There will be times that are heart-wrenching and stretching in my life. I am to think thanks right then, even through the tears. There will be times when I feel like dancing because I am so happy.  I am to think thanks then, but that will be easy.  However, most of life will be in between these extremes, the vast stretches of mundane, everyday life, but even then, all the time, when I wake, and when I go to sleep, I am to think thanks.

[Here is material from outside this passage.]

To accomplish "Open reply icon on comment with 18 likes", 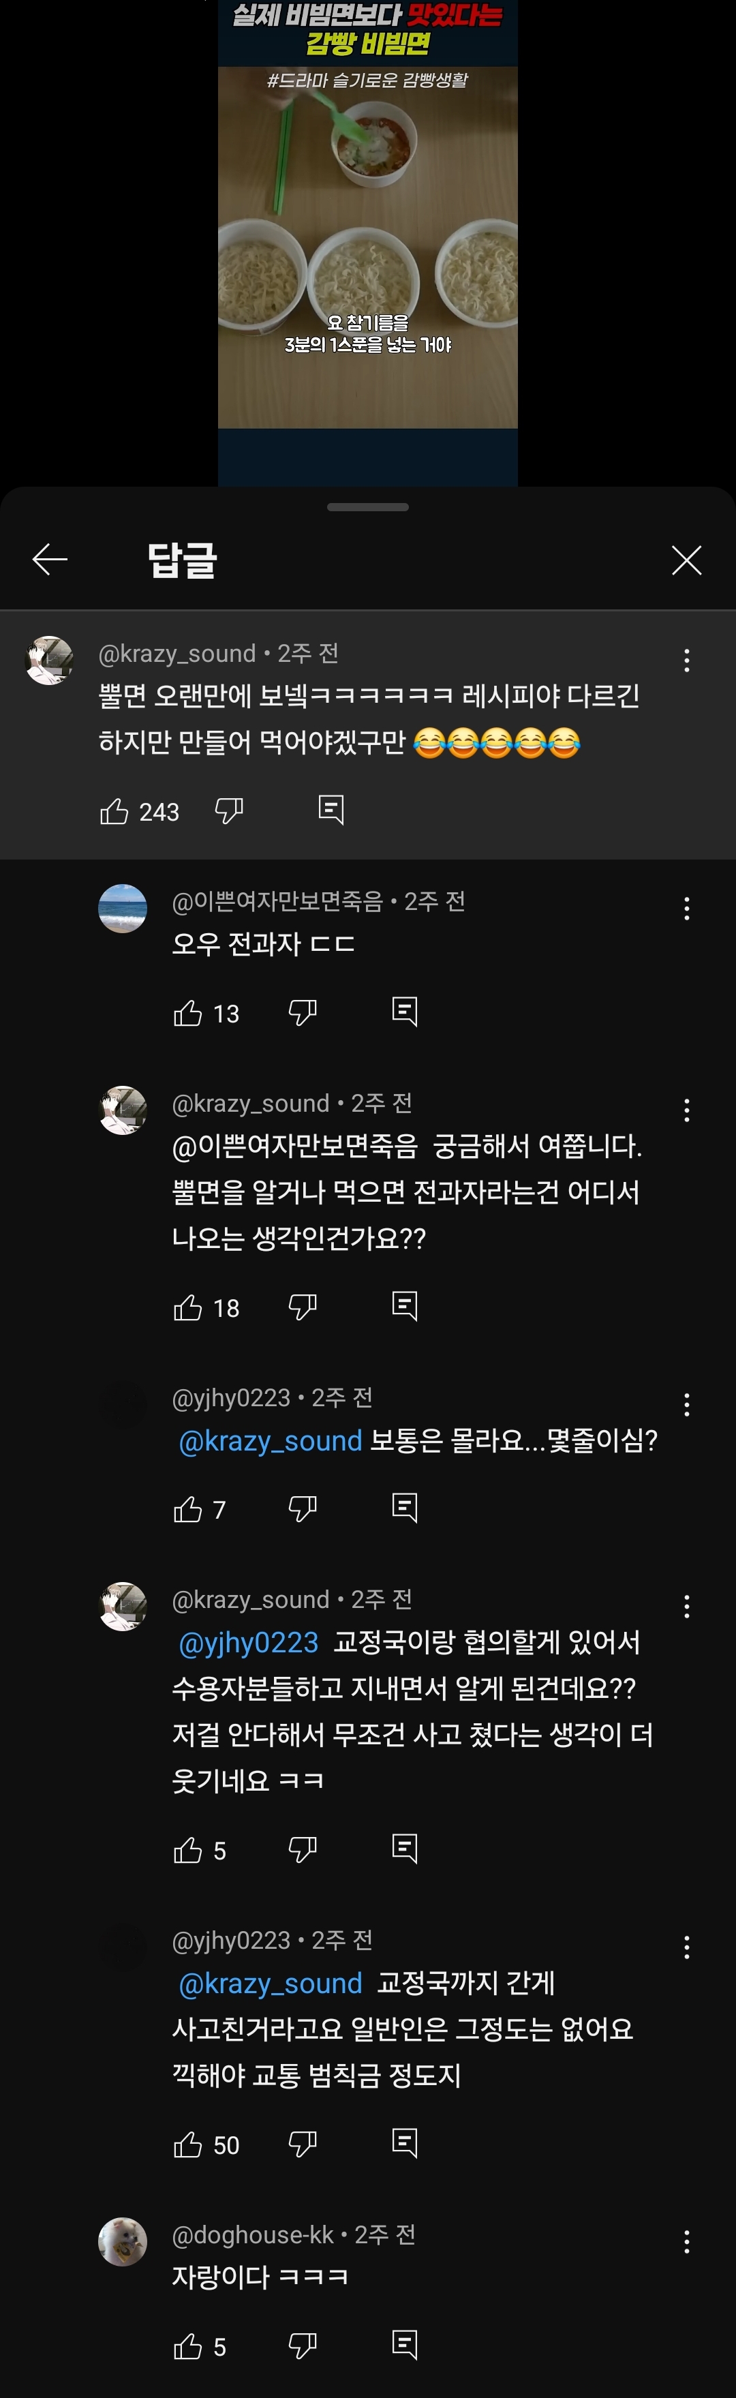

I want to end this post with a story from a former student named Sarah.  She and her husband Austin are very precious to David and me. She had an eventful birthday on May 4th, a stormy day just last week.  This is how she described what happened after she left work that day:

I feel that I need to proclaim God’s grace and goodness. After not being able to leave due to trees down on the road, I came back to the house. I had just walked into the living room when we heard cracking and a massive crash. Walked outside to see this [picture above] where I had been only moments earlier. We don’t always know why God spares us from things like this, or why he doesn’t at times. But like Austin says, there are no other alternatives. No “what if’s,” or “if only’s,” we can only trust that if we knew everything He does, we wouldn’t change one thing (used by permission).

Sarah was being th(i)nkful.  She was thinking thanks in the middle of a very frightening and difficult thing.  Rather than bemoaning the destruction of her car, worrying about insurance claims, or how she would get to work, her thoughts went quickly to giving thanks to God.